Combined with sluggish production growth from shale gasfields, it has left US gas stockpiles at their lowest seasonal level in three years and well below the five-year average. “Inventories are low and exports are high because of Ukraine. And so prices are rising too,” said Andrew Gillick, energy strategist at Enverus, a consultancy. “It’s as simple as that.”

Consumers in the US are feeling the pinch

“But for LNG, the price of Henry Hub would be $3.50 a million Btu,” said Paul Cicio, president of the Industrial Energy Consumers of America, a trade group that has long criticised US LNG exports. Cicio said some of his group’s member companies had been trying to expand manufacturing capacity but could not because of higher natural gas prices.

Fertiliser, paper, cement and glass manufacturers were among those most exposed, he said. Some Democratic politicians have also urged a rethink of foreign sales of US gas that flows on LNG tankers and in pipelines to Mexico and Canada. In February, a group of senators wrote to US energy secretary Jennifer Granholm urging her to take “swift action to limit US natural gas exports”.

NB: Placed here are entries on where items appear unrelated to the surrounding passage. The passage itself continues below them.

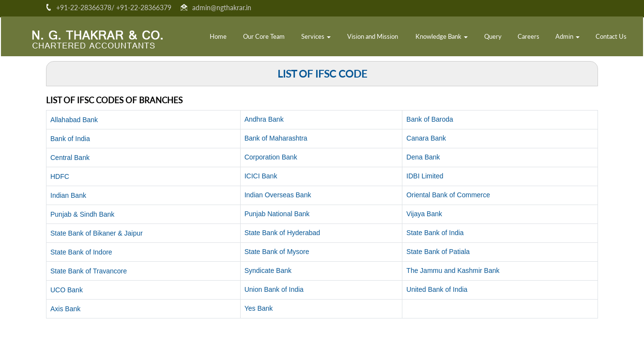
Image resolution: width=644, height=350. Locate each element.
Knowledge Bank (442, 37)
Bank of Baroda (429, 119)
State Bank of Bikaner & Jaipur (96, 233)
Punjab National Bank (277, 214)
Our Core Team (264, 37)
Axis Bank (65, 309)
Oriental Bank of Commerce (448, 195)
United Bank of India (437, 289)
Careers (528, 37)
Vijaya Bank (424, 214)
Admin (567, 37)
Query (493, 37)
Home (218, 37)
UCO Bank (66, 290)
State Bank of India (435, 233)
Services (316, 37)
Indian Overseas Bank (278, 195)
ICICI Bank (261, 176)
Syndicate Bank (268, 270)
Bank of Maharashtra (276, 138)
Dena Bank (423, 157)
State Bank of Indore (81, 252)
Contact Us (611, 37)
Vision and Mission (372, 37)
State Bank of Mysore (277, 252)
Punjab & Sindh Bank (82, 214)
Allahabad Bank (74, 120)
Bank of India (70, 139)
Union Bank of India (274, 289)
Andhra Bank (264, 119)
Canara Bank (426, 138)
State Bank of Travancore (89, 271)
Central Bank (70, 158)
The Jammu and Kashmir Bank (453, 270)
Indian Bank (68, 195)
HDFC (60, 176)
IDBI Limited (425, 176)
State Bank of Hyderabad (282, 233)
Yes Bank (259, 308)
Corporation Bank (271, 157)
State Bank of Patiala (438, 252)
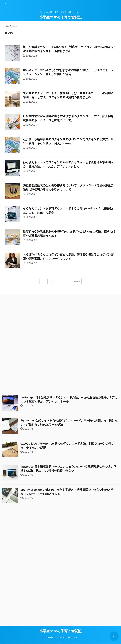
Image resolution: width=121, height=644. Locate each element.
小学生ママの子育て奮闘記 (60, 17)
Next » (76, 281)
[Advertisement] (26, 345)
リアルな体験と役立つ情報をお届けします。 (60, 638)
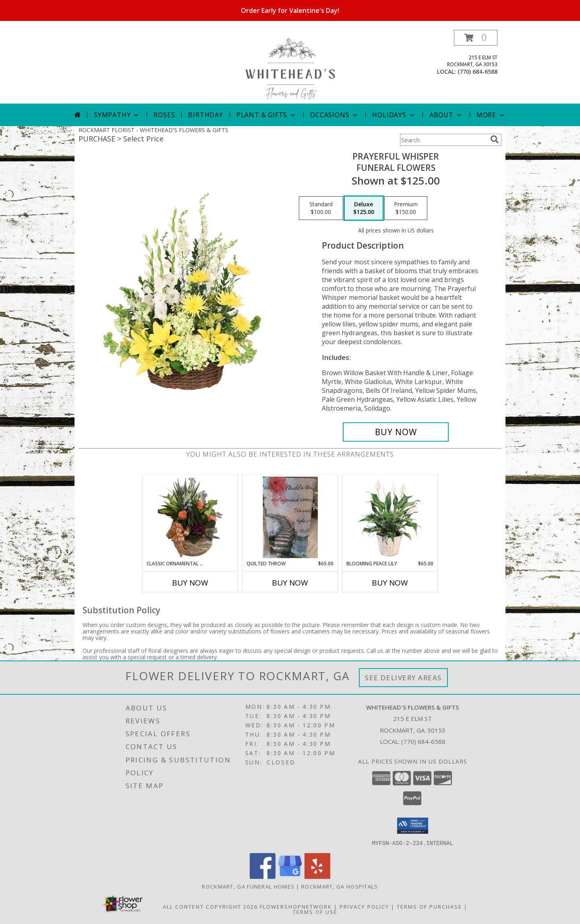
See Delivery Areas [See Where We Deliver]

“We understand there are geopolitical factors and global and regional markets to consider,” the senators wrote. “However, the administration must also consider the potential increase in cost to American families because of higher export volumes.” Analysts say that as long as Asian and European prices remain elevated, heavy gas users in the US will continue to enjoy a competitive advantage. “For industrial consumers, [the US] is still a better place than the rest of the world,” said Peter Rosenthal, head of US power at consultancy Energy Aspects. Cheniere on Wednesday reported a jump in first-quarter revenue as it exported a record number of cargoes in the period, 75 per cent of them to Europe.

The biggest US LNG group also raised its profit forecast for the year by almost 20 per cent. The US gas price surge has been good news for shale producers. Chesapeake Energy, which went bankrupt in mid-2020, on Wednesday reported record quarterly free cash flow in the first three months of the year. EQT, the country’s biggest producer, last week raised its free cash flow guidance for the year by 50 per cent “given the positive fundamental backdrop for natural gas prices”.

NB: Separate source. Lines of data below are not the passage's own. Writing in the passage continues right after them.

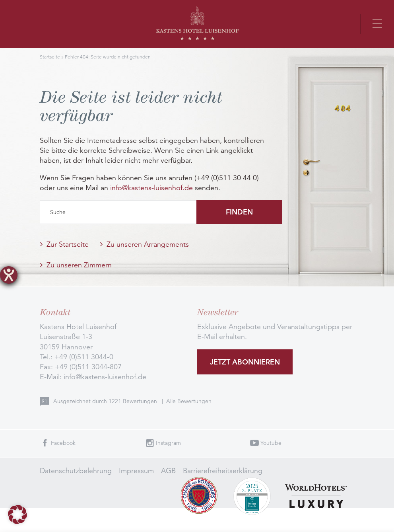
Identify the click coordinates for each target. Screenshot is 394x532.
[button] (17, 514)
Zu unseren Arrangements (148, 244)
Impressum (136, 471)
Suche (58, 212)
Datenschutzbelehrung (76, 471)
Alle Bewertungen (189, 401)
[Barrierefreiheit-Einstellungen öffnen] (9, 275)
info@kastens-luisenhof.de (151, 188)
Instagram (168, 443)
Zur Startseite (68, 244)
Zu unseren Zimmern (79, 265)
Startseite (50, 57)
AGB (168, 471)
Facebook (63, 443)
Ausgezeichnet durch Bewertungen (106, 401)
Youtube (271, 443)
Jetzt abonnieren (245, 362)
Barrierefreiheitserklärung (223, 471)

But shale gas companies have been slow to boost production despite higher commodity prices. “Producers are not responding because everyone is so focused on capital discipline,” said Rosenthal, who added that a “Covid hangover” was still causing labour shortages and late winter outages in areas such as North Dakota were also hindering drillers. Research firm Rystad Energy said publicly listed shale producers this year would increase free cash flow — income left after subtracting for outflows and asset maintenance — 70 per cent this year, to a record high above $830bn. But their capital spending would rise only 11 per cent to $286bn.

The amount of cash from operations reinvested by shale companies this year would be just 26 per cent, compared with more than 70 per cent in previous years. Rising operating costs were another deterrent to a boost in supply, analysts said. “Well costs are going higher, inflation is rampant, margins are going to be crushed,” Gillick of Enverus said. “It’s not so easy to increase drilling, even if Europe needs the gas.”